__About this task__
Only the lines from the one containing "You are a computer-use agent. This" through the end of the records should be retyped, exactly and including both ends; pictures stay out.

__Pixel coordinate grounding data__
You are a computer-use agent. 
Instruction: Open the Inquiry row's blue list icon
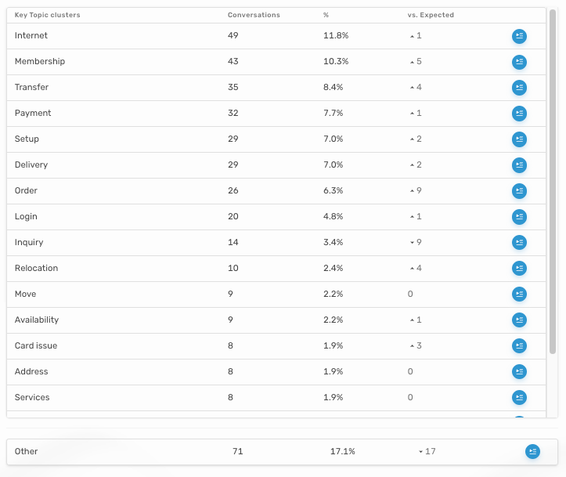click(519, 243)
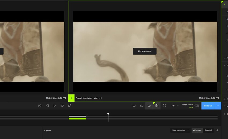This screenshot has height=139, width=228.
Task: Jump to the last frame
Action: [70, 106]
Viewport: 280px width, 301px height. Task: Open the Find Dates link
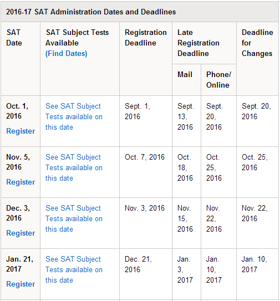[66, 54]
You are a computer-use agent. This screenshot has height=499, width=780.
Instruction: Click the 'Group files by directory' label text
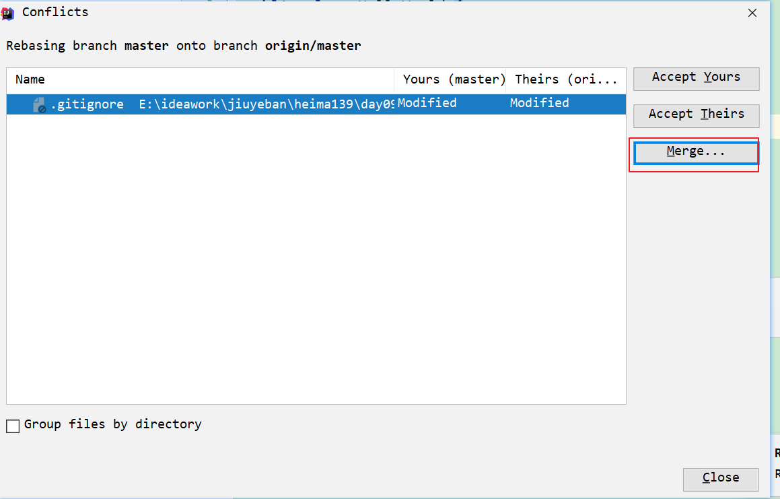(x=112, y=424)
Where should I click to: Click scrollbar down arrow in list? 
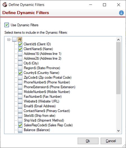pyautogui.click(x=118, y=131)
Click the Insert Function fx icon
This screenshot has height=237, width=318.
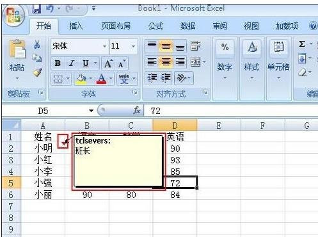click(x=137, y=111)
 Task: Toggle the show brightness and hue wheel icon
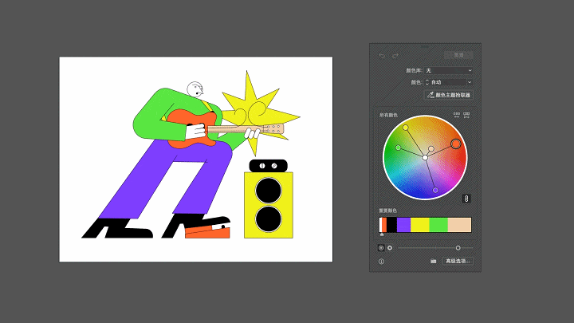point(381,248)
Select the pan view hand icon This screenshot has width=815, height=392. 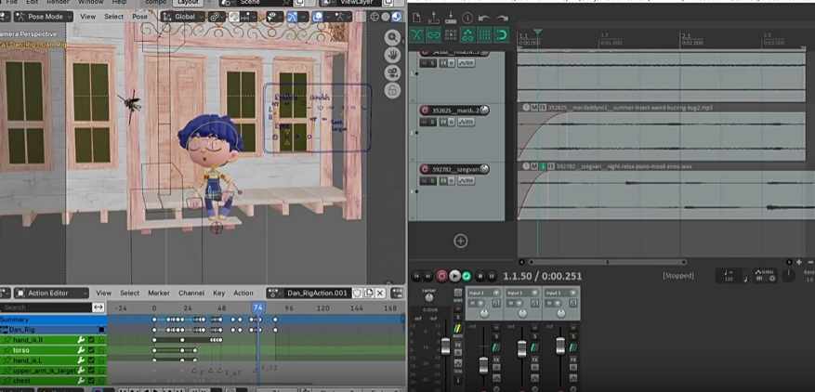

__Answer section__
You are a computer-use agent. This screenshot has height=499, width=780.
Instruction: Click the 'Group files by directory' label text
(x=112, y=424)
Where should I click to: Click scrollbar down arrow in list? 
pyautogui.click(x=118, y=131)
Click the Insert Function fx icon
This screenshot has height=237, width=318.
click(x=137, y=111)
 Task: Toggle the show brightness and hue wheel icon
point(381,248)
Select the pan view hand icon This screenshot has width=815, height=392. 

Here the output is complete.